→ Your goal: Reproduce the life insurance discussion below word for word, from start to finish.

→ Text:
※

I'm still open to suggestions and feedback, so I hope if any of this intrigues folks, they take a look and comment.
-- Rich
Reply to
Rock

Your interest is in comparing whole/term life insurance. I noticed a while back that Americans like the conclusion in the first sentence, then the explanation. Unless it's a murder mystery, in which case the only acceptable first-sentence conclusion is "I don't have a butler." The English apparently like the discussion, followed by the conclusion at the end.
I got to page two, but the equations you excerpted from your insurance course are not readable without term definitions. I might go back and try again, but what it looks like to me is that I'll have to read many pages of detail before arriving at a conclusion. Not that it isn't entertaining.
Reply to
dapperdobbs

I'm sorry if you got that impression, dapper, but that is not my main interest at all. The whole-life/BTID comparison is an afterthought. I added it once I realized that every other life insurance site on the web has commentary relating to BTID and permanent life. It occurred to me that in this multi-year project of mine, I need not speculate, nor repeat what someone else had said or written. Let's see an actual head-to-head comparison for a change. :)
Heh, glad you appreciated my attempt at wry humor.
Ack! I don't think you realized this was another attempt at wry humor. The except is intentionally over-the-top complex piece of an actuarial course syllabus. (Not a course I took; I just found it on the web. And I just added that section two days ago.) Do you think I should delete it?

※

→ Data excerpt:
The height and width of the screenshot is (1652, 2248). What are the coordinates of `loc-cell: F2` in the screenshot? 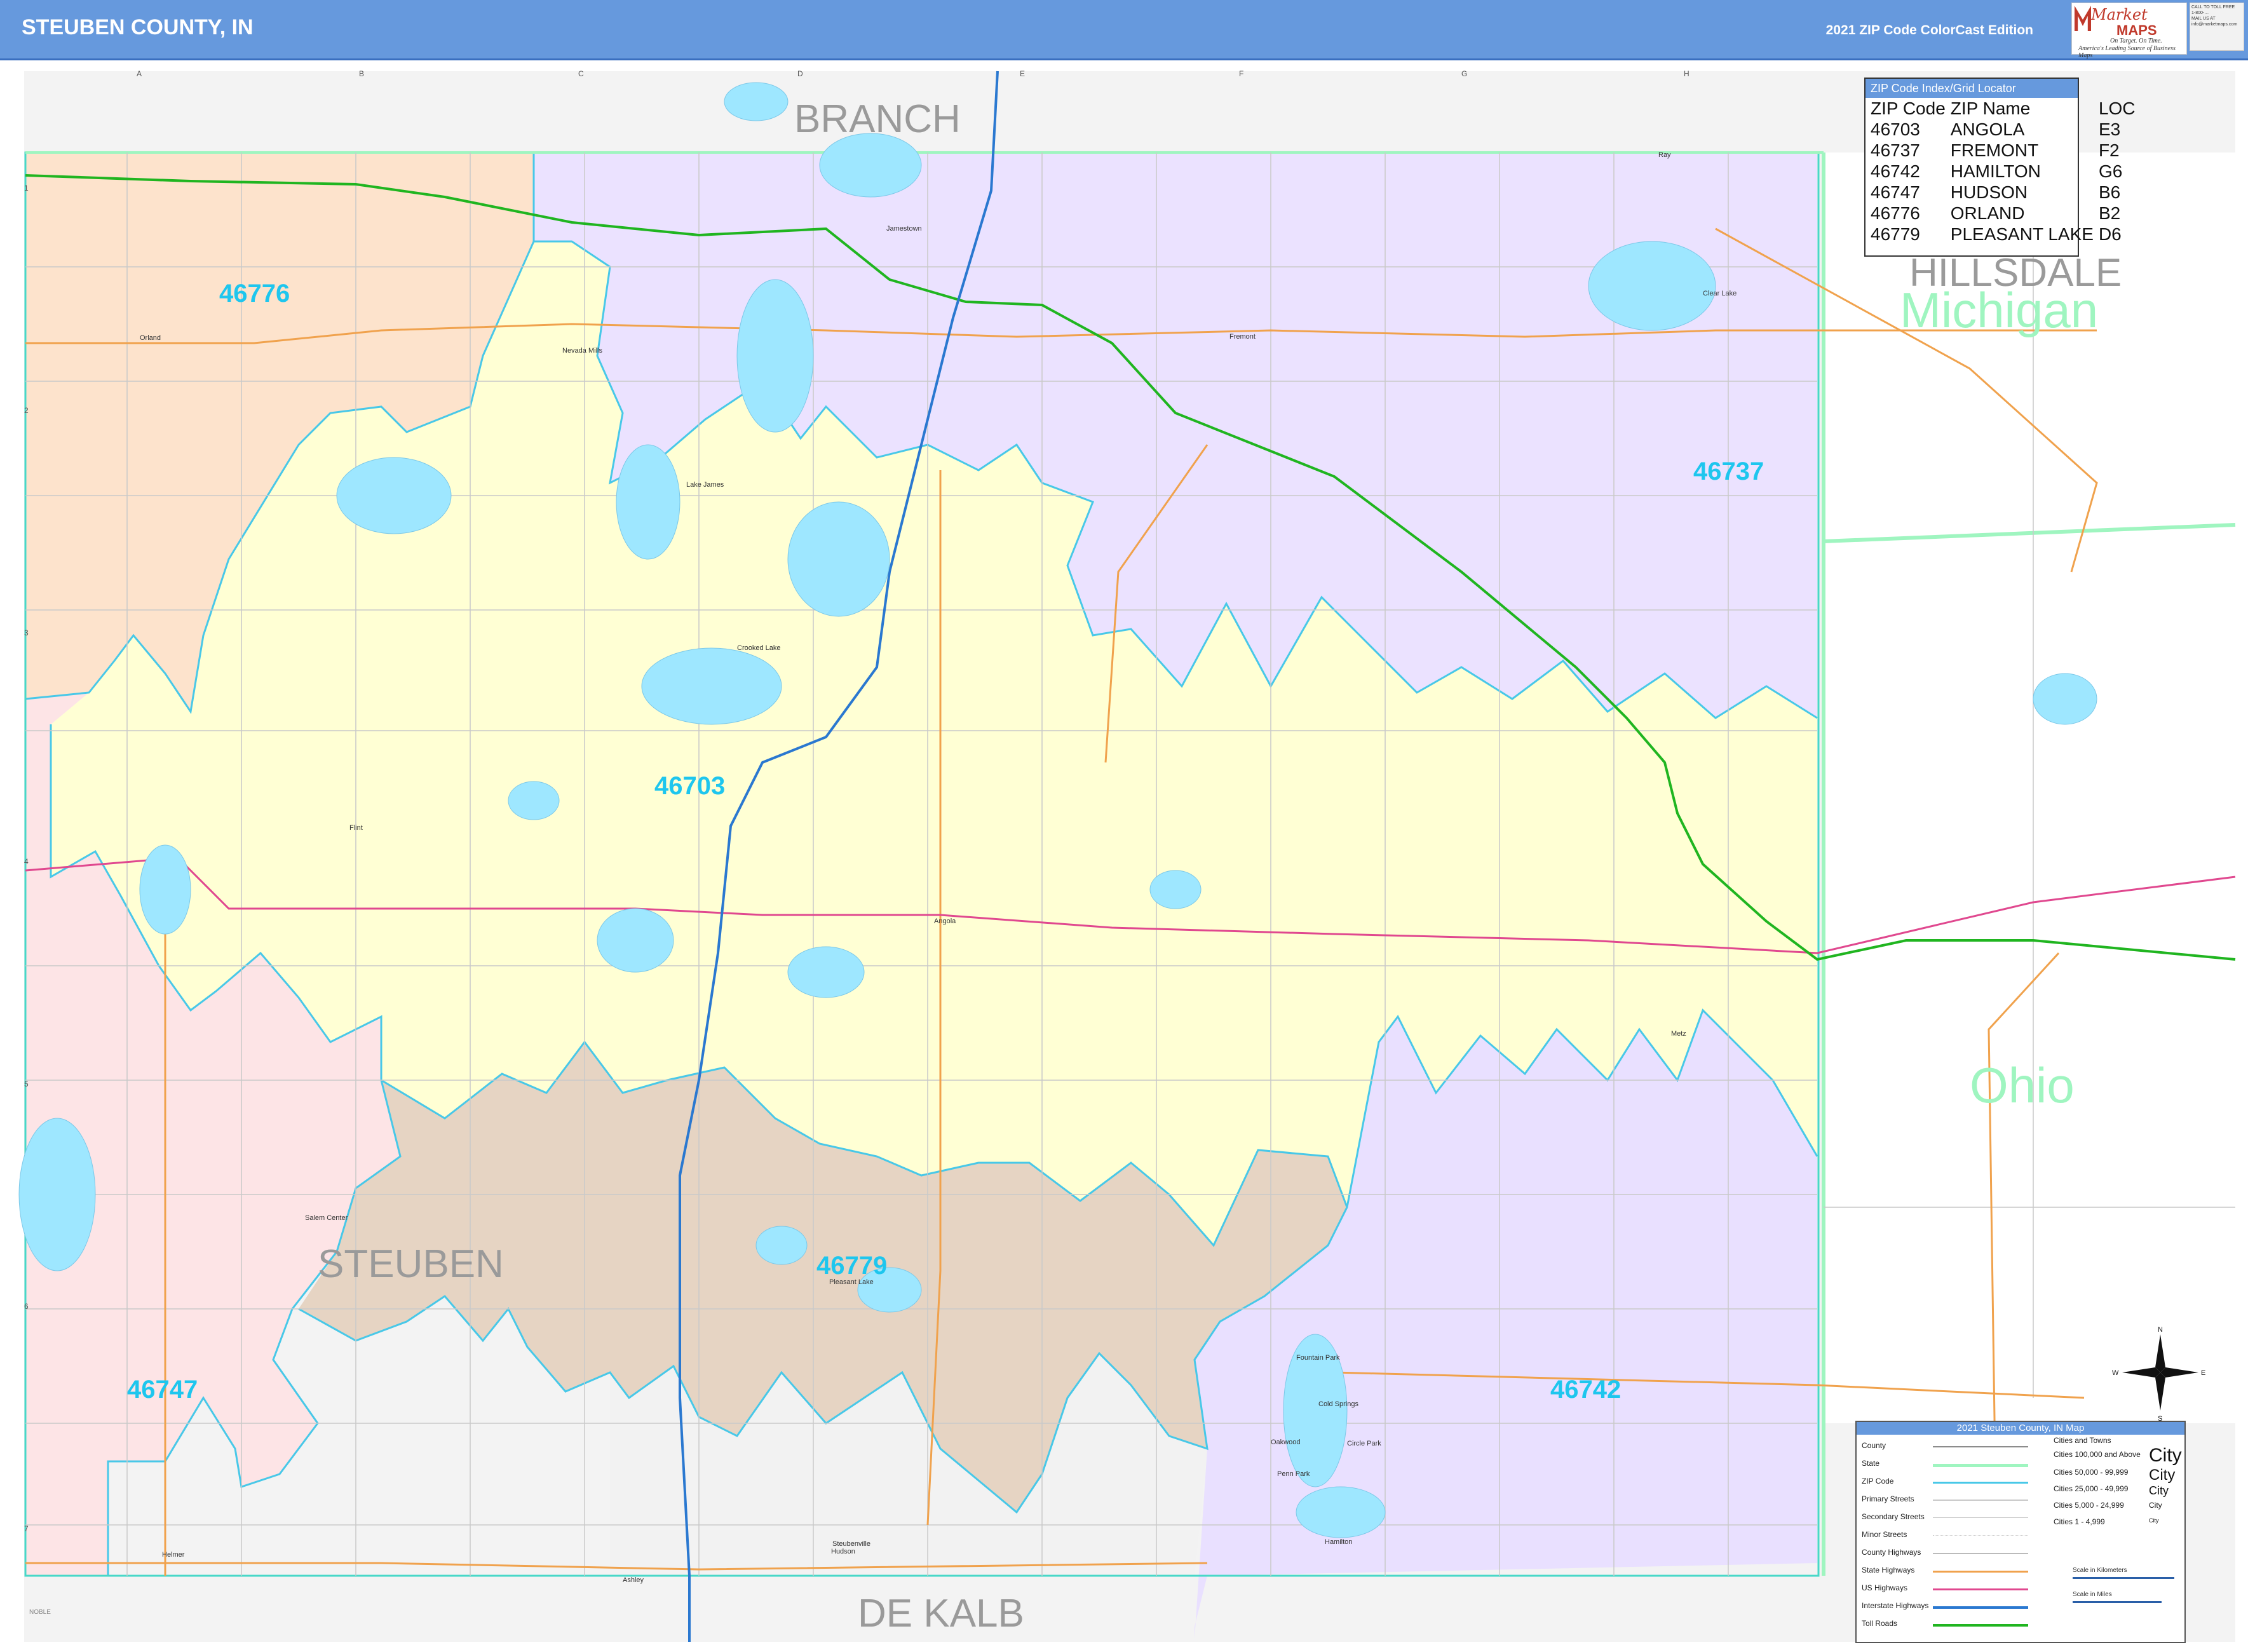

※

→ Output of the task:
I'm still open to suggestions and feedback, so I hope if any of this intrigues folks, they take a look and comment.
-- Rich
Reply to
Rock

Your interest is in comparing whole/term life insurance. I noticed a while back that Americans like the conclusion in the first sentence, then the explanation. Unless it's a murder mystery, in which case the only acceptable first-sentence conclusion is "I don't have a butler." The English apparently like the discussion, followed by the conclusion at the end.
I got to page two, but the equations you excerpted from your insurance course are not readable without term definitions. I might go back and try again, but what it looks like to me is that I'll have to read many pages of detail before arriving at a conclusion. Not that it isn't entertaining.
Reply to
dapperdobbs

I'm sorry if you got that impression, dapper, but that is not my main interest at all. The whole-life/BTID comparison is an afterthought. I added it once I realized that every other life insurance site on the web has commentary relating to BTID and permanent life. It occurred to me that in this multi-year project of mine, I need not speculate, nor repeat what someone else had said or written. Let's see an actual head-to-head comparison for a change. :)
Heh, glad you appreciated my attempt at wry humor.
Ack! I don't think you realized this was another attempt at wry humor. The except is intentionally over-the-top complex piece of an actuarial course syllabus. (Not a course I took; I just found it on the web. And I just added that section two days ago.) Do you think I should delete it?